The middle is miles of unsmoked tobacco and piles of thin paper to roll it in, with sticky ends. But you’ll be curious about the English. You’ve never liked the way you sounded in America, complained that people thought they knew you just by the way your voice hollowed out over certain vowels. You moaned that your vocabulary took on a martial edge, and now you’ll want to know: on the page, is there any softening? And I say: of a sort. But I doubt it’ll endear you to hear that your American letters are thick with the scent of asphalt melting in the sun. Just pliable, giving under the heel. Bitumen, hydrochloride, diesel drippings. The road one great roasting pan. I wish I knew how you did it. Perhaps you have different pens, but I’ve examined the ink, and would swear it’s all identical.

  Come, Vera, have you smiled at all to learn how carefully I categorize you? Even a little?
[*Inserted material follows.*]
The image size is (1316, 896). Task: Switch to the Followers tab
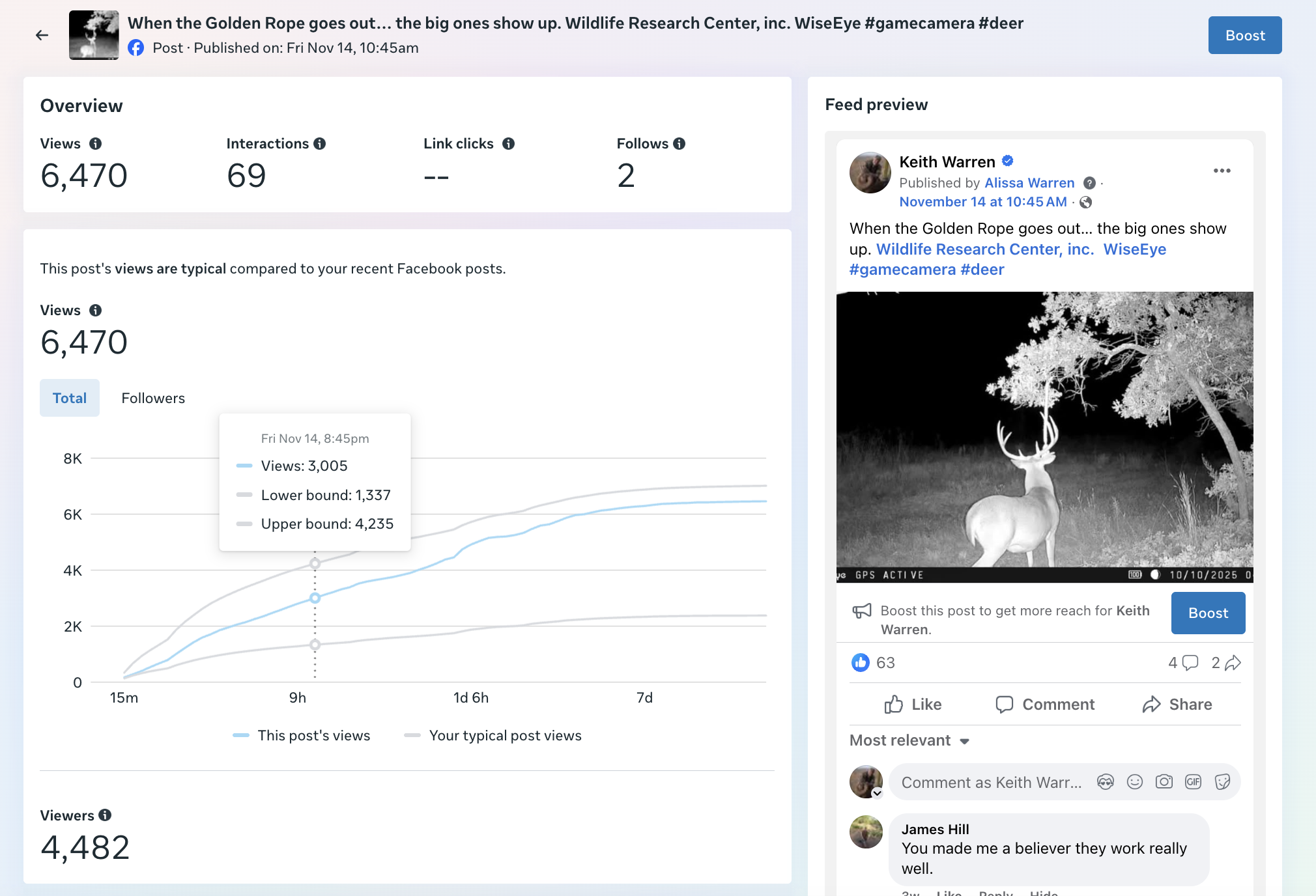[153, 398]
That’s my nightingale, my night-blooming flower.

  I hope you aren’t moping over poor doomed Dina. Such a minor creature to make such a great red stain over our lives. Don’t let her. Dina’s hair was dark, but not so dark as yours. Her skin was white, but yours is milk. Yours is clean teeth, and the tongue that licks them. You know this. The tongue my tongue, counting your incisors and bicuspids, counting your fingers and your toes. Poor Dina had a single candle in her hand, whereas you have ignited a thousand fatal fires with just the tip of your thumb. Judicious and useful. Les petites morts de Vera. I could recite them in front of bishops and have them declared holy, like the deaths of saints. This one in a moving car. This one leaning against the door frame. This one on a fainting couch, your father in the very next room, waiting to pour us glasses of gin. Whereas Dina had just one death, slow and dumb. Lying in her bed, as still as a virgin.